Not surprisingly, such companies are encountering immense resistance from sales representatives to performing this additional role and the quality of the data gained is frequently poor.
Power in a company tends to surround those individuals or functions that have made the greatest contribution to the organisation's established ways of working and its past successes. Consequently, attempts at changing how a business manages its operations can quickly come into conflict with those who have the power to stop the project in its tracks.
Manage the issue of internal politics
However, the companies studied were failing to manage the politics surrounding their CRM programmes adequately. For example, there was often little unity of vision amongst senior management with no agreed quantified business plan and little consensus on what its implementation would involve. With such potentially diverse views on the role CRM is to play in the business, there is immense potential for conflict and overwhelming resistance when major power bases find their particular expectations are not being met.

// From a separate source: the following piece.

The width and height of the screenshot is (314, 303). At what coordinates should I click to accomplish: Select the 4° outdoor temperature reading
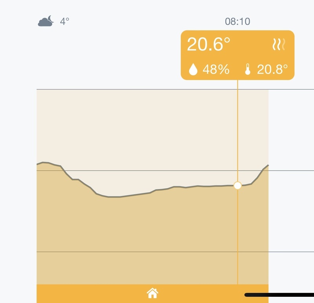coord(65,22)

Change the organisation's culture for success
Companies are full of features that serve to communicate to staff what is expected of them and how things are done within the company. Awards, stories about key figures in the company past and even the layout of office buildings all reinforce particular ways of thinking about the business and behaviour.

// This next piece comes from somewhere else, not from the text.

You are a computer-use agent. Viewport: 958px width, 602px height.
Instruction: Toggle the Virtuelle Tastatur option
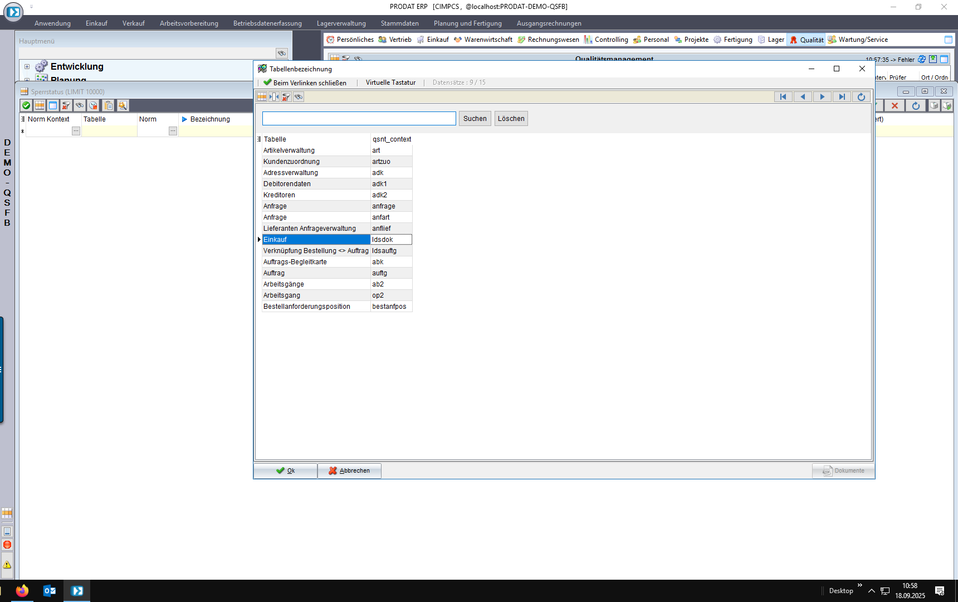click(390, 82)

However, companies appear to be neglecting this area when introducing their CRM programmes. For example, when visiting company offices we repeatedly encountered reception areas featuring displays of the company's individual products.
The implication for anyone working within the company would clearly be that the business was about the performance characteristics of individual products and the management of individual brands. Nowhere were there displays featuring high value customers and accounts of how the company as a whole was working together to meet their assorted needs and deliver greater value than competitors with comparable products.
By failing to align such symbolic aspects of organisational life with their customer management programme, companies are not merely overlooking a useful tool for influencing staff behaviour. They also risk sending staff conflicting messages about what is expected of them. At best this may cause confusion but at worst risks suggesting that the traditional silo-based management approach is what ultimately matters and that CRM is an initiative of only peripheral significance.
Revisit the programme underlying strategies
Pharma companies appear to be underestimating the level of change involved in introducing customer management. Many are simply relying upon end-user IT training and workshops to raise staff awareness of customer management principles to support the introduction of the new ways of working involved. Unless they also attend to the more fundamental issues of structure, performance metrics, politics and culture, they are unlikely to succeed in implementing and making operational their customer management strategy effectively and will achieve little benefit.
However, before turning to questions of implementation, companies need to revisit the underlying strategy their programmes are designed to achieve to ensure they are targeting those customers offering the greatest potential returns with an offer that delivers sufficiently increased value to increase the company hold on the business they generate.
CRM is a powerful means of increasing shareholder value. However, if it is pursued without rigorously addressing these complex issues, it can be an equally effective way of destroying it too.